By Arif Ansar
In earlier articles different facets and phases of the ‘war against terror’ since it got underway, have been discussed. The terminology has almost become defunct as the balance of power in Middle East stands at a tipping point. Why that has happened is instrumental towards understanding the present status of the campaign against extremists.
For all intents and purposes, the first phase can be classified as the time frame between 9/11 and the demise of Osama bin Laden. The period between Operation Geronimo to the ignition of Yemen conflict can be termed as the second phase. While Yemen has been in the limelight for a while as a strong seat for Al Qaeda in the Arabian Peninsula (AQAP), the departure of US Special Forces in March this year represented a turning point. The eruption of Yemen conflict in its current form, and the growing Saudi and Gulf involvement there, marks the beginning of the third phase.
Each period of the campaign was accompanied by its own sets of assumptions and characteristics that have been previously discussed. They are being summarized to recollect and help us understand the Stage III. Obviously, each one these patterns pose unique implications.

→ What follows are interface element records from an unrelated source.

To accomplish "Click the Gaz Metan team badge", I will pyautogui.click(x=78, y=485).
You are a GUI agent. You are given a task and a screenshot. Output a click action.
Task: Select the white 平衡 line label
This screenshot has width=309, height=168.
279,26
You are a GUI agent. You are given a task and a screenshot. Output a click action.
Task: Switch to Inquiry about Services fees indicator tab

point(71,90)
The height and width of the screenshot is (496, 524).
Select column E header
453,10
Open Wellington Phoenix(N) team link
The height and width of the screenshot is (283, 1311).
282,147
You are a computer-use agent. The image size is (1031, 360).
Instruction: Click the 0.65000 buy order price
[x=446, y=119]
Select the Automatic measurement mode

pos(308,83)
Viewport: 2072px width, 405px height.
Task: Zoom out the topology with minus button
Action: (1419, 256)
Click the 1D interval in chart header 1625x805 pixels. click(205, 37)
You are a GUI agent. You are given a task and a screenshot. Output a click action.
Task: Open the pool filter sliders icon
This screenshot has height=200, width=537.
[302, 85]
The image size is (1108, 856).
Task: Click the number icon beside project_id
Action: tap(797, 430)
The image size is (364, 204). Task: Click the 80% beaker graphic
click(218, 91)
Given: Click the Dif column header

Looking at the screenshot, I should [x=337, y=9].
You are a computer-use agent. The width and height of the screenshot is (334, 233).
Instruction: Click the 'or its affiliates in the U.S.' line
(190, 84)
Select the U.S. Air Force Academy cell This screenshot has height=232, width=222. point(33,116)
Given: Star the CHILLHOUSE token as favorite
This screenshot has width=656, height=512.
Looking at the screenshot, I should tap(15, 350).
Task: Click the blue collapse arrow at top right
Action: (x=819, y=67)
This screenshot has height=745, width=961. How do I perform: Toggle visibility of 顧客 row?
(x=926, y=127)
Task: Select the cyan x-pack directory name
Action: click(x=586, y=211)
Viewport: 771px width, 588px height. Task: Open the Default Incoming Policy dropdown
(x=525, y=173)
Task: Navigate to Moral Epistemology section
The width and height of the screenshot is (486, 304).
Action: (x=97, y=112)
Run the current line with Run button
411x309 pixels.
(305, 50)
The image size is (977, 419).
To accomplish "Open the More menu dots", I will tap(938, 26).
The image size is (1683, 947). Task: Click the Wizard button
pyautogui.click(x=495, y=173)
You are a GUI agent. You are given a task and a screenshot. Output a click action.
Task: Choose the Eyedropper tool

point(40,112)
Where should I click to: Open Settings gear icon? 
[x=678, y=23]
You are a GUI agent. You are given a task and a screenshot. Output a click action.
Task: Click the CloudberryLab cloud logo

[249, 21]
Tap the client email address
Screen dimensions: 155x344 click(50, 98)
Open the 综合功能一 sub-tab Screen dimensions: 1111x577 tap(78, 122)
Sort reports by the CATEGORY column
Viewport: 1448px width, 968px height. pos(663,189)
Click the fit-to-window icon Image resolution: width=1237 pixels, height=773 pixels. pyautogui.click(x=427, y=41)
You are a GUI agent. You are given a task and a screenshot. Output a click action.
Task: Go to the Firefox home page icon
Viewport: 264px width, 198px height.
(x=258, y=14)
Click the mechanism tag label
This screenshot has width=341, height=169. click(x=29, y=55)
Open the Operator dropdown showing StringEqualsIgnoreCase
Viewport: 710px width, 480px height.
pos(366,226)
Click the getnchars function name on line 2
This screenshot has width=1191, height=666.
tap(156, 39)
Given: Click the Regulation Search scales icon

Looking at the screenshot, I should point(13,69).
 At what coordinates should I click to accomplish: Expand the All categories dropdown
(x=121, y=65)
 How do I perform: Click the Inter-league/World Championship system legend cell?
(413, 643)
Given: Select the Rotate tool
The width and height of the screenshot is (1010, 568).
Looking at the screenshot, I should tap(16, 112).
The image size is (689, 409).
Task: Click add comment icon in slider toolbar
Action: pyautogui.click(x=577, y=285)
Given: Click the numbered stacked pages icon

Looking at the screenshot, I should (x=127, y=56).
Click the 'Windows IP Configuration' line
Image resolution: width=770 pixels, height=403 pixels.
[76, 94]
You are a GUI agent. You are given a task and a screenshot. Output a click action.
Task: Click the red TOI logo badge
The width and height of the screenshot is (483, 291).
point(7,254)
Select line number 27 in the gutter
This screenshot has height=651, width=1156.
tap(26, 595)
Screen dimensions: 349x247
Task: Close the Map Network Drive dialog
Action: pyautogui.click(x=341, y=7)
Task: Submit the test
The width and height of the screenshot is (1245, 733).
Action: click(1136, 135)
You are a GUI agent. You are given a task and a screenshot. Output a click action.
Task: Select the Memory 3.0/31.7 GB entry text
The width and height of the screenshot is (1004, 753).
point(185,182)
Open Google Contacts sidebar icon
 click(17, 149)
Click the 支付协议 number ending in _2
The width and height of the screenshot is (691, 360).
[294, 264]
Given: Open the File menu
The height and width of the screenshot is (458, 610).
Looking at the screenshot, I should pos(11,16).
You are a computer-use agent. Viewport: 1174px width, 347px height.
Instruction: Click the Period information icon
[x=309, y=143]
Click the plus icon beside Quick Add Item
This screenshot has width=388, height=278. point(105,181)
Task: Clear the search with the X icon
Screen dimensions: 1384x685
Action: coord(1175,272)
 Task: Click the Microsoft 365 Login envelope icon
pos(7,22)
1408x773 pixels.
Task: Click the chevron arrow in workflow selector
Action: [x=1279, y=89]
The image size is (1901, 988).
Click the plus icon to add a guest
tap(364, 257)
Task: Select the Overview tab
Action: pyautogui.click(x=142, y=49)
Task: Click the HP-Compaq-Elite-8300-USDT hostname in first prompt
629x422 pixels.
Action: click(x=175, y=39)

Phase III of the campaign against terror may see more direct interstate conflict which risks involving one or the other global power. And this will fundamentally change the nature of the conflict that was initially deemed as the war against Islamic extremists.
Mitigating far-flung security threats is one thing, risks that can imperil influence in the home sphere and economic lifeline of an aspiring or an established global power, is a different matter altogether.